4) Trade barriers are one of the best ways around to make to make a nation poorer. If that's not true, let's start erecting trade barriers between the states to make all of us better off. No more Florida oranges in Virginia and no more cars made in Detroit sold in California. Think of all the orange growing jobs we'd suddenly have in Virginia and all the auto companies that would start up in California. And why stop there? Why not make barriers between counties within the state as well? If trade barriers are good, this logic applies. If they are bad, then they are bad between countries as well. Mutual trade makes both parties better off. Why would we want to simultaneously hurt ourselves and our trading partners by creating trade barriers?

5) Should we have had a better respect for agricultural jobs in the early 20th century? Would we be better off if the government had had programs to ensure 60% of the workforce had stayed in agriculture? What is so special about manufacturing that means it can't get more efficient with labor the same way agriculture did?

BTW, Detroit is uncompetitive now precisely because the government raised trade barriers against Japanese automobiles in the past. This allowed the Big Three to maintain inefficient practices which grew worse over time.

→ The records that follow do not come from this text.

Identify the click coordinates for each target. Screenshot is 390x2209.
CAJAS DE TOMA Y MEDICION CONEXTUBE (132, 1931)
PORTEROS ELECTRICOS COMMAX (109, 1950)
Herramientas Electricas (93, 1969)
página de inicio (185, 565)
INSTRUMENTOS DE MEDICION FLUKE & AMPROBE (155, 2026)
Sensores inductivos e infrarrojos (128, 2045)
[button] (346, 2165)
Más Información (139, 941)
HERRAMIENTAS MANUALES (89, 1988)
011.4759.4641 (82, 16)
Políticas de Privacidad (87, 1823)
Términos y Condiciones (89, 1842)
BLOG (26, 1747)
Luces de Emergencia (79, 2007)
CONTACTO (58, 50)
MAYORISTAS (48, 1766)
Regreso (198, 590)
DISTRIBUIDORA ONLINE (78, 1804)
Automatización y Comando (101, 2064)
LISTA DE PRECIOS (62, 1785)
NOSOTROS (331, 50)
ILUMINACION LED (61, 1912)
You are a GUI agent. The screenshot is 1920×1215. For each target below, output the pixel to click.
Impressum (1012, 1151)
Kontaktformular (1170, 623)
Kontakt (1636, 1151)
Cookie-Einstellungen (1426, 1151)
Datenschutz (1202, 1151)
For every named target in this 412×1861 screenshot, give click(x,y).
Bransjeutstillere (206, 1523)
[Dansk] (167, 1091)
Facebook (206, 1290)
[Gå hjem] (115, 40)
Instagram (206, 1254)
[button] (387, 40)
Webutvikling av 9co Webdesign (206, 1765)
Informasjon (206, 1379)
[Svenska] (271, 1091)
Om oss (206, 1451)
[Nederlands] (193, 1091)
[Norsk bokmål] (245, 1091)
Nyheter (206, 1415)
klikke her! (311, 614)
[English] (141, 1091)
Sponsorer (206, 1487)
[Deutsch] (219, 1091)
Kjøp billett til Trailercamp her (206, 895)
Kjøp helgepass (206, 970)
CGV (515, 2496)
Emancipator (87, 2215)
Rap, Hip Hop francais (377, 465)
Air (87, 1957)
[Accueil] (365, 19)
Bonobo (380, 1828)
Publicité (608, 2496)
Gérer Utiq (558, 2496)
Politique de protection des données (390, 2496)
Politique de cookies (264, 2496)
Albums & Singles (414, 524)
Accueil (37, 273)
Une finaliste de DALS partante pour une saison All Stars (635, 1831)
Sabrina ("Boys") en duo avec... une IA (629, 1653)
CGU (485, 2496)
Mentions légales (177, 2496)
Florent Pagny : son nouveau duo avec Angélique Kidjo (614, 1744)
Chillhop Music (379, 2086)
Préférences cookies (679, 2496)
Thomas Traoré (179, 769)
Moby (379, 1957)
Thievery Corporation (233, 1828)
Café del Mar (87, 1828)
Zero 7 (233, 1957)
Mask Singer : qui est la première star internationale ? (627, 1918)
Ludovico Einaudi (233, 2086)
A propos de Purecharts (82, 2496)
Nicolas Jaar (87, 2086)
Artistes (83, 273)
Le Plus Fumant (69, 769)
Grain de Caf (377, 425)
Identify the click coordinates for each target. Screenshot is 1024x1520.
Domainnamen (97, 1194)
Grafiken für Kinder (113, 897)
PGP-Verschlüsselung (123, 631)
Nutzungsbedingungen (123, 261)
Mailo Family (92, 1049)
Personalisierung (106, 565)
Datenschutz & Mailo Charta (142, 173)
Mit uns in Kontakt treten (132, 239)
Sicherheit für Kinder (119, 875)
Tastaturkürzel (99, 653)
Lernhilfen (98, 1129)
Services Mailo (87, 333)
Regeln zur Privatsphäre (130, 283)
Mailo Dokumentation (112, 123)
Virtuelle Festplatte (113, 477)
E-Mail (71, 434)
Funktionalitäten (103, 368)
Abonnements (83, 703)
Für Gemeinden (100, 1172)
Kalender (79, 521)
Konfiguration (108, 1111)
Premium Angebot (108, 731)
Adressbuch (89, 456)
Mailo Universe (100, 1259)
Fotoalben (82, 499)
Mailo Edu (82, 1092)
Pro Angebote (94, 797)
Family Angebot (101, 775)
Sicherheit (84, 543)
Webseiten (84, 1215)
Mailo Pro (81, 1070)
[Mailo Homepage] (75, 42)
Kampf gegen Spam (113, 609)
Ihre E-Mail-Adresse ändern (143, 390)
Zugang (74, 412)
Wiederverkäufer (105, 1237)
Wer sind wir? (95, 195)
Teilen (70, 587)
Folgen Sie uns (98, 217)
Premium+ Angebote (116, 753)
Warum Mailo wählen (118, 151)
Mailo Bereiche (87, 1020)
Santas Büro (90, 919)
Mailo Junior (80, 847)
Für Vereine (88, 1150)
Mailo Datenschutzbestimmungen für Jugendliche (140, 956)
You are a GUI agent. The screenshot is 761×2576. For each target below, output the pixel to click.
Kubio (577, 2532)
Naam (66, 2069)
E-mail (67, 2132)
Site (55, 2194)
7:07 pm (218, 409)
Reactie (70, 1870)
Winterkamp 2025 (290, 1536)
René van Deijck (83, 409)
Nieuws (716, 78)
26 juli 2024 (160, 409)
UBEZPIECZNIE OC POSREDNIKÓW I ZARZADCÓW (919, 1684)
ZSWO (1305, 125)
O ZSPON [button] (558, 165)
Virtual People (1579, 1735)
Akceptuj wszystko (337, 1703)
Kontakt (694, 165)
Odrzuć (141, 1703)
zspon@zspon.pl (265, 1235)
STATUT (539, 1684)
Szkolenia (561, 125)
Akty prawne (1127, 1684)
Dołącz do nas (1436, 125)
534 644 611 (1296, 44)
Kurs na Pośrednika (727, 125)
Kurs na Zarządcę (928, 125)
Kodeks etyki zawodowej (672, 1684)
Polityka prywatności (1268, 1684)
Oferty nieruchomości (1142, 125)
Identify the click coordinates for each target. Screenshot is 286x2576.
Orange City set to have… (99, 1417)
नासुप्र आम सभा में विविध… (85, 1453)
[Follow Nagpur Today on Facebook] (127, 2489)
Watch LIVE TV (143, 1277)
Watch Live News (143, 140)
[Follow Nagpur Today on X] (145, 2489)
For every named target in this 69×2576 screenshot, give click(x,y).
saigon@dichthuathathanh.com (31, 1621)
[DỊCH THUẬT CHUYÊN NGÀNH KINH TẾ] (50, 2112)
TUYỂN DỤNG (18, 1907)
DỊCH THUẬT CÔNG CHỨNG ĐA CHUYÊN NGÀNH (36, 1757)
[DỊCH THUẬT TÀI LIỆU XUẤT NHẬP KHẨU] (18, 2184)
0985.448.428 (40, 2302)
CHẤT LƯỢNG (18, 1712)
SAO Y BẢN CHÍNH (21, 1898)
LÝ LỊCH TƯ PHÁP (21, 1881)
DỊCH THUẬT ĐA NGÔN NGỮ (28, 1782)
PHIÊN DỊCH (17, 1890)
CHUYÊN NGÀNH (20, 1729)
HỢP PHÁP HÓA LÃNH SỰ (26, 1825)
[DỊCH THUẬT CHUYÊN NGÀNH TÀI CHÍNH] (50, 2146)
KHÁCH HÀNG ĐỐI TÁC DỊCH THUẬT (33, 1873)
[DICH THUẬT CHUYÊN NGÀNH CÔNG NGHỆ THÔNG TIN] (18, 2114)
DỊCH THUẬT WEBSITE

Had they not been shielded from foreign competition in the past, they would have likely been in better shape today and American consumers would have been far better off with cheaper, higher-quality cars. Japanese cars became renowned for quality after the US government put price restrictions on how low they could sell their cars. (Keeping prices artificially high.) Since they couldn't compete on price, they switched to compete on quality. Using government to keep prices artificially high (like through trade barriers) means Americans have to pay higher prices, making them poorer in order to make big companies richer and lazier. That describes the history of Detroit perfectly. With Obama coming into the presidency, I hope we have genuine change instead of copying flawed strategies out of playbooks from the past.